▶ _Work item_:
Output the data in full. Keep every entry exactly as written.

▶ _Provided information_:
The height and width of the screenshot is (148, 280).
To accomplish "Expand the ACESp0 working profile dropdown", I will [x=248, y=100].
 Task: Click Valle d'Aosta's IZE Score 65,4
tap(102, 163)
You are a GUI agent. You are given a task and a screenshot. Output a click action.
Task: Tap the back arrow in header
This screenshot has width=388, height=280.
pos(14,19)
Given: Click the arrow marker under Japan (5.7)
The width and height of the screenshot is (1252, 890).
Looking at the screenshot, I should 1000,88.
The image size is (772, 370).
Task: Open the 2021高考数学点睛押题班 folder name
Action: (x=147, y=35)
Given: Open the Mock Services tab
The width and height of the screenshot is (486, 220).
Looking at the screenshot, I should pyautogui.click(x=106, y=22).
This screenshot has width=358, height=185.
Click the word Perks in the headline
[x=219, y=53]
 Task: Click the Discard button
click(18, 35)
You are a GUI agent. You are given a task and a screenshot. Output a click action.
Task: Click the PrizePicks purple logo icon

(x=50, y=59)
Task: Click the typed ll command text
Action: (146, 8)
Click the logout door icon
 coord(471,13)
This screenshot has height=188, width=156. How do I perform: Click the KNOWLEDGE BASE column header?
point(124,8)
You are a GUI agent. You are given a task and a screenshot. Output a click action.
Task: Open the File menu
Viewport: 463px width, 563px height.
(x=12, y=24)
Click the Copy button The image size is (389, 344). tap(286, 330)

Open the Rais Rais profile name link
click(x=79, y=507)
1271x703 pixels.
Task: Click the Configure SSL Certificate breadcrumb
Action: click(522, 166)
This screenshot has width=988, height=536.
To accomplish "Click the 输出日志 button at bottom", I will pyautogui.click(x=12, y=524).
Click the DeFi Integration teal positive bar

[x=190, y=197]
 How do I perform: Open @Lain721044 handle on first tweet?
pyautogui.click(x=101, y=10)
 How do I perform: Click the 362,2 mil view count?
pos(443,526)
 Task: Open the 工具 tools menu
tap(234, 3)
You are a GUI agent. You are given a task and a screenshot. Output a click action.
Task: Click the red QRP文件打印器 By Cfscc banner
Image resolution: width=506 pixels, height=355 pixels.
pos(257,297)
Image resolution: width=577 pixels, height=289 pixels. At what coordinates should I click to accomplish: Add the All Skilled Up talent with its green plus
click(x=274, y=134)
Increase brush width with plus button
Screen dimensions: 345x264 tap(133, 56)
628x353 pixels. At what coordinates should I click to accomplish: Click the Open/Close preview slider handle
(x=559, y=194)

▶ _Exercise result_:
The height and width of the screenshot is (148, 280).
To accomplish "Expand the ACESp0 working profile dropdown", I will [x=248, y=100].
 Task: Click Valle d'Aosta's IZE Score 65,4
tap(102, 163)
You are a GUI agent. You are given a task and a screenshot. Output a click action.
Task: Tap the back arrow in header
This screenshot has width=388, height=280.
pos(14,19)
Given: Click the arrow marker under Japan (5.7)
The width and height of the screenshot is (1252, 890).
Looking at the screenshot, I should 1000,88.
The image size is (772, 370).
Task: Open the 2021高考数学点睛押题班 folder name
Action: (x=147, y=35)
Given: Open the Mock Services tab
The width and height of the screenshot is (486, 220).
Looking at the screenshot, I should pyautogui.click(x=106, y=22).
This screenshot has width=358, height=185.
Click the word Perks in the headline
[x=219, y=53]
 Task: Click the Discard button
click(18, 35)
You are a GUI agent. You are given a task and a screenshot. Output a click action.
Task: Click the PrizePicks purple logo icon

(x=50, y=59)
Task: Click the typed ll command text
Action: (146, 8)
Click the logout door icon
 coord(471,13)
This screenshot has height=188, width=156. How do I perform: Click the KNOWLEDGE BASE column header?
point(124,8)
You are a GUI agent. You are given a task and a screenshot. Output a click action.
Task: Open the File menu
Viewport: 463px width, 563px height.
(x=12, y=24)
Click the Copy button The image size is (389, 344). tap(286, 330)

Open the Rais Rais profile name link
click(x=79, y=507)
1271x703 pixels.
Task: Click the Configure SSL Certificate breadcrumb
Action: click(522, 166)
This screenshot has width=988, height=536.
To accomplish "Click the 输出日志 button at bottom", I will pyautogui.click(x=12, y=524).
Click the DeFi Integration teal positive bar

[x=190, y=197]
 How do I perform: Open @Lain721044 handle on first tweet?
pyautogui.click(x=101, y=10)
 How do I perform: Click the 362,2 mil view count?
pos(443,526)
 Task: Open the 工具 tools menu
tap(234, 3)
You are a GUI agent. You are given a task and a screenshot. Output a click action.
Task: Click the red QRP文件打印器 By Cfscc banner
Image resolution: width=506 pixels, height=355 pixels.
pos(257,297)
Image resolution: width=577 pixels, height=289 pixels. At what coordinates should I click to accomplish: Add the All Skilled Up talent with its green plus
click(x=274, y=134)
Increase brush width with plus button
Screen dimensions: 345x264 tap(133, 56)
628x353 pixels. At what coordinates should I click to accomplish: Click the Open/Close preview slider handle
(x=559, y=194)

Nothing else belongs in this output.